Monterrey

Jorge Juárez: Barreras para el financiamiento a las Pymes

Situación crítica.

Uno de los factores que más inciden en la mortandad de las empresas en México es la falta de acceso a financiamiento. Según datos del Banco Mundial, el indicador de financiamientos y créditos domésticos al sector privado como proporción del PIB, es uno de los más bajas, incluso cuando se compara con economías similares como Colombia, Brasil y Chile. La situación es más crítica ya que de la cantidad mencionada, una parte mínima va hacia la pequeña y mediana empresa.

¿Cómo se ha llegado a esta situación? Desde el punto de vista de políticas públicas, el gobierno claramente ha dejado de hacer su parte. La banca comercial tampoco ha tenido como prioridad la creación de productos innovadores que atiendan al mercado de las Pymes, dada su debilidad crónica y riesgo crediticio.

Este entorno ha sido identificado por el sector Fintech como una oportunidad de negocio, tratando de llenar el hueco dejado por la banca tradicional, con financiamientos y servicios que repentinamente hacen accesibles a muchas empresas esquemas de créditos que antes ni siquiera aspiraban a buscar.

Hay otros indicios de cambio. Las nuevas generaciones de emprendedores más habituados al uso de la tecnología, junto con el interés de la industria del capital privado de participar de las enormes oportunidades de negocio que hay en México, han propiciado un flujo de recursos financieros inédito hacia emprendimientos y de alta orientación tecnológica, con emprendedores graduados de universidades del extranjero (aunque no todos), y con modelos de negocio escalables, listos para crecer de manera importante en el tiempo. Es por ello que oímos de valuaciones de miles de millones de dólares. En los siguientes años se espera que sigan apareciendo más empresas de este tipo.

Todo lo anterior está muy bien, sin embargo, la mayoría de las Pymes ni tienen modelos escalables, ni están orientadas a la tecnología y mucho menos tienen perfiles de líderes como los de las start ups. ¿Entonces que les queda por hacer? No todo está perdido, pero tienen que emprender un proceso de transformación que podría abarcar tres puntos críticos.

El primero es que deben digitalizarse. ¿Esto qué significa?
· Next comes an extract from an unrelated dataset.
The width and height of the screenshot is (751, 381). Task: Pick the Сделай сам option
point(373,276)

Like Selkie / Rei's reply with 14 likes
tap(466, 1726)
Tienen que evaluar cómo hacer más gratificante la experiencia de su cliente a través de las nuevas tecnologías. Adicionalmente deben evaluar si los modelos híbridos de trabajo podrían mejorar su productividad.

El segundo punto es su institucionalización. No hay nada que dé más confianza a un acreedor o inversionista que saber que las decisiones en la empresa se toman de forma institucional, y no al libre albedrío del fundador.
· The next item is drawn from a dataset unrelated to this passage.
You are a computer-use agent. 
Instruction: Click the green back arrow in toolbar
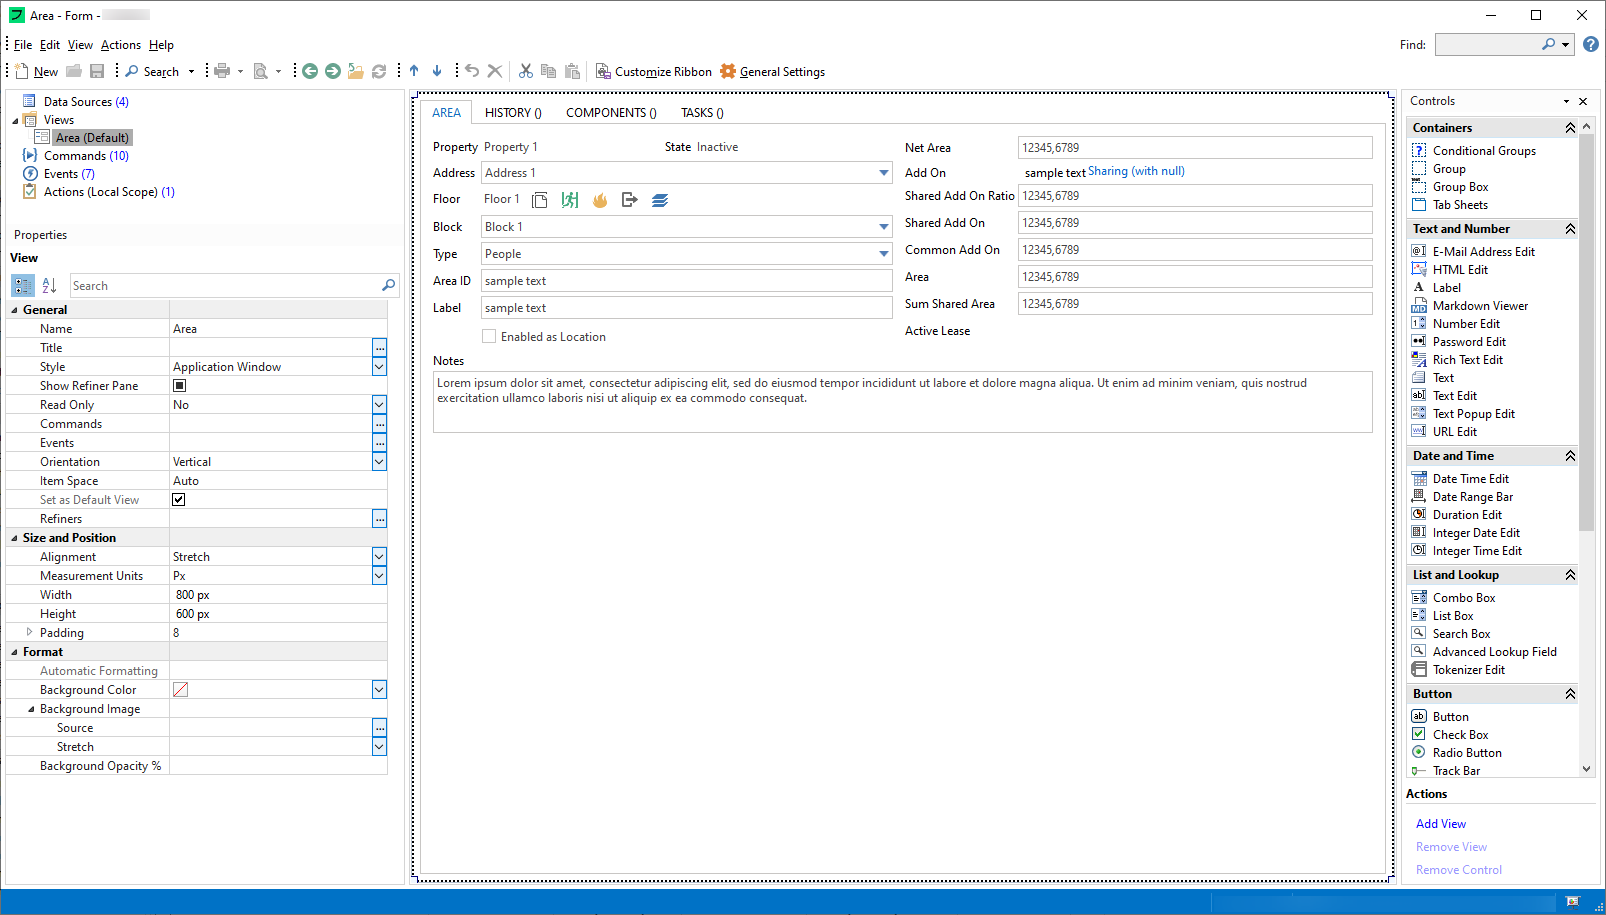310,71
El tercer punto es que deberían convertirse en empresas data driven, es decir, que los datos sustenten la toma de decisiones. El gran problema es que a las Pymes mexicanas no les preocupa generar datos confiables, ya que casi todo se decide en base a percepciones. No es que esto sea malo, sin embargo, debería haber un balance. La carencia de datos es de entrada una barrera para conseguir financiamiento. ¿Cómo se puede pedirlo si no hay un caso de negocios sólido y sustentado que de confianza a los inversionistas?

Afortunadamente vez hay más opciones de acceder a financiamiento, pero las Pymes deben emprender un proceso de transformación que las haga atractivas al capital, de otra forma, seguirán estancadas en un mundo que se mueve más rápido que nunca.

El autor es Miembro de la Comisión de Capacitación y Practica Independiente del ICPNL.